Phylogenetic tree for a 531 bp segment of the polymerase gene of members of the subfamily Paramyxovirinae, including sequences generated in this study and publicly available paramyxovirus sequences (with GenBank accession numbers). Relevant posterior probability values are shown. Horizontal branches are drawn to a scale of nucleotide substitutions per site. Individual extraction pools IDs are followed by letters denoting the clone. Groups containing sequences previously uncharacterized sequences that display a common phylogenetic origin supported by high posterior probability values (≥0.95) are highlighted by numbered light grey boxes. Within these boxes, sequences obtained from samples collected from Tanzania and Uganda are further highlighted by darker grey boxes. Pair wise nucleotide identities of the sequences from samples collected Tanzania and Uganda with their nearest phylogenetic relative are shown within the grey boxes. One PCR-positive Ugandan pooled sample (sample 23) contained paramyxoviral sequence with 95% nucleotide sequence identity with sequences detected in Ghana that comprised part of a phylogenetically-distinct lineage of unclassified bat-derived viruses (group 5). Of the two PCR-positive Tanzanian samples, one contained paramyxoviral sequence related to mumps virus (sample 21) and shared 98% nucleotide identity with a Ghanaian sequence (group 2), and the other (sample 13) contained a sequence related to, but distinct from (74% nucleotide identity) sequences detected in Ghana (group 3).

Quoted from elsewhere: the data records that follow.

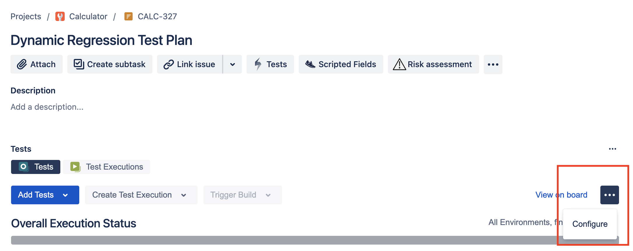Open the lightning-bolt Tests toolbar button

click(270, 64)
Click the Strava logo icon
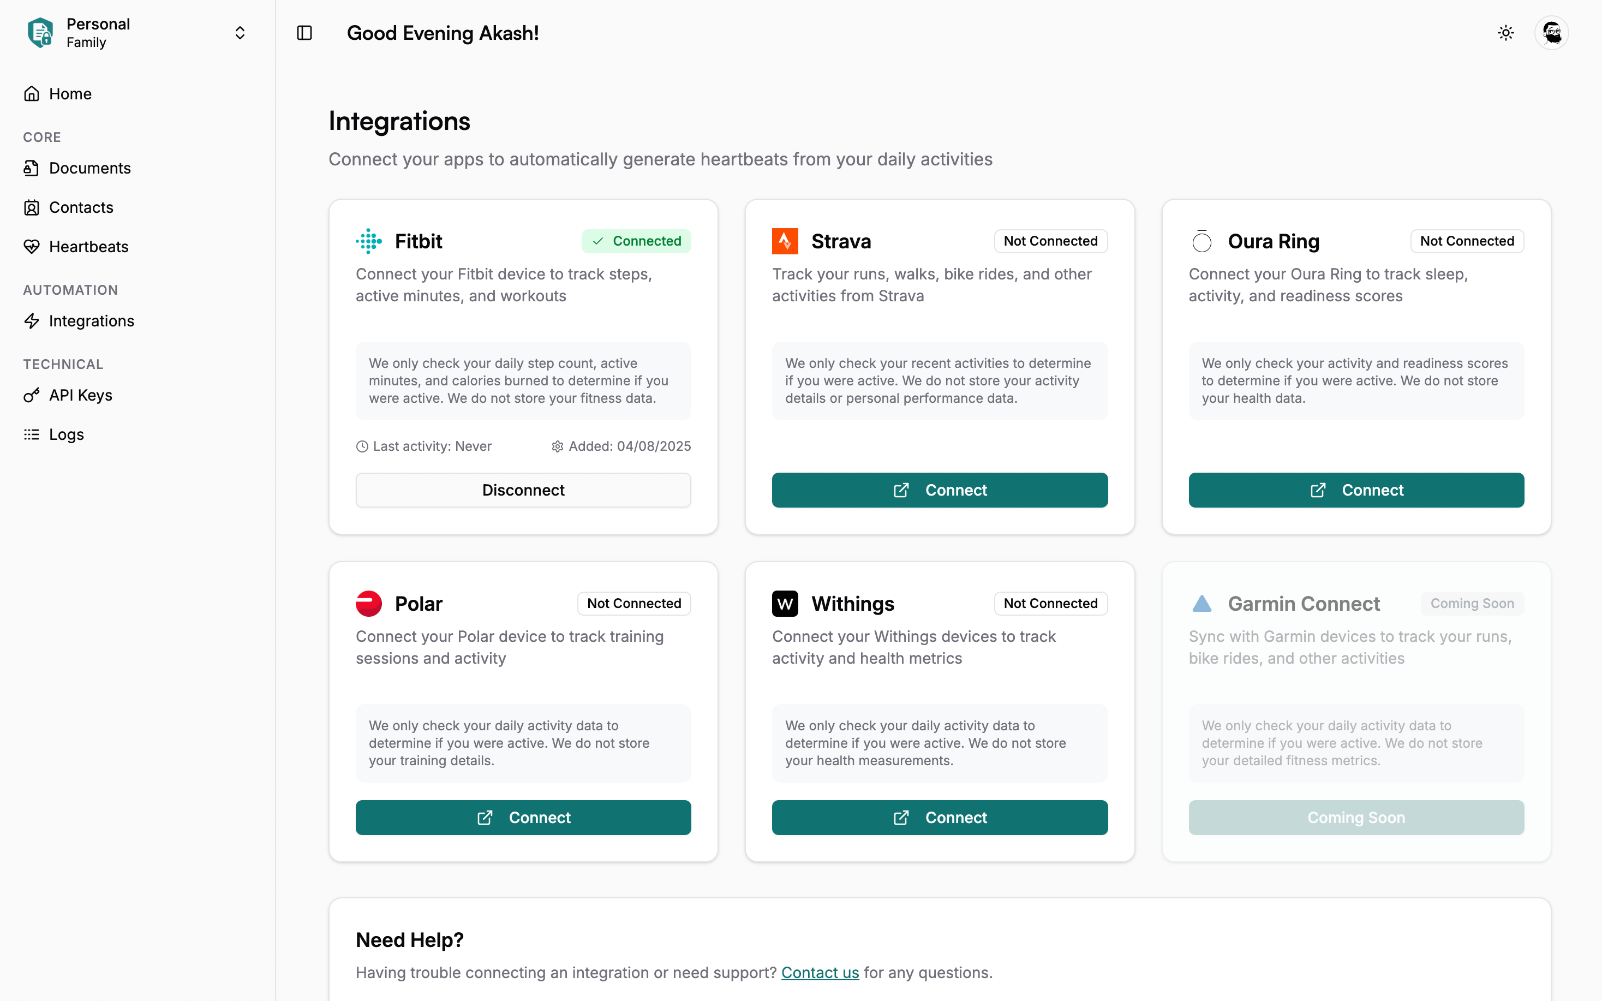This screenshot has width=1602, height=1001. (x=785, y=241)
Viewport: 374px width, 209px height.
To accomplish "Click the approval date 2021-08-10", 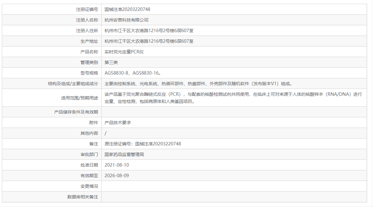I will tap(115, 165).
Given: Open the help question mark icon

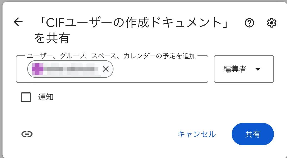Looking at the screenshot, I should coord(249,23).
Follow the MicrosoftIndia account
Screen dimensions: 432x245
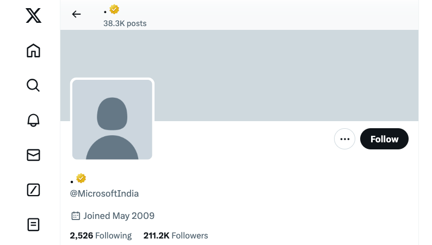point(384,139)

Fig 6. Henipavirus phylogenetic relationships

Phylogeny based on a 559 bp segment of the polymerase gene incorporating fragments known Paramyxovirinae and fragments from Drexler et al. The clade containing known henipaviruses (Hendra virus (HeV), Nipah Virus (NiV) and Cedar virus (CedPV)) is highlighted in pale gray. Sequence fragments from viruses detected in E. helvum within this clade are further highlighted by dark gray boxes. Posterior probability values are shown and the bar represents 0.2 expected nucleotide substitutions per site. GenBank accession numbers are shown.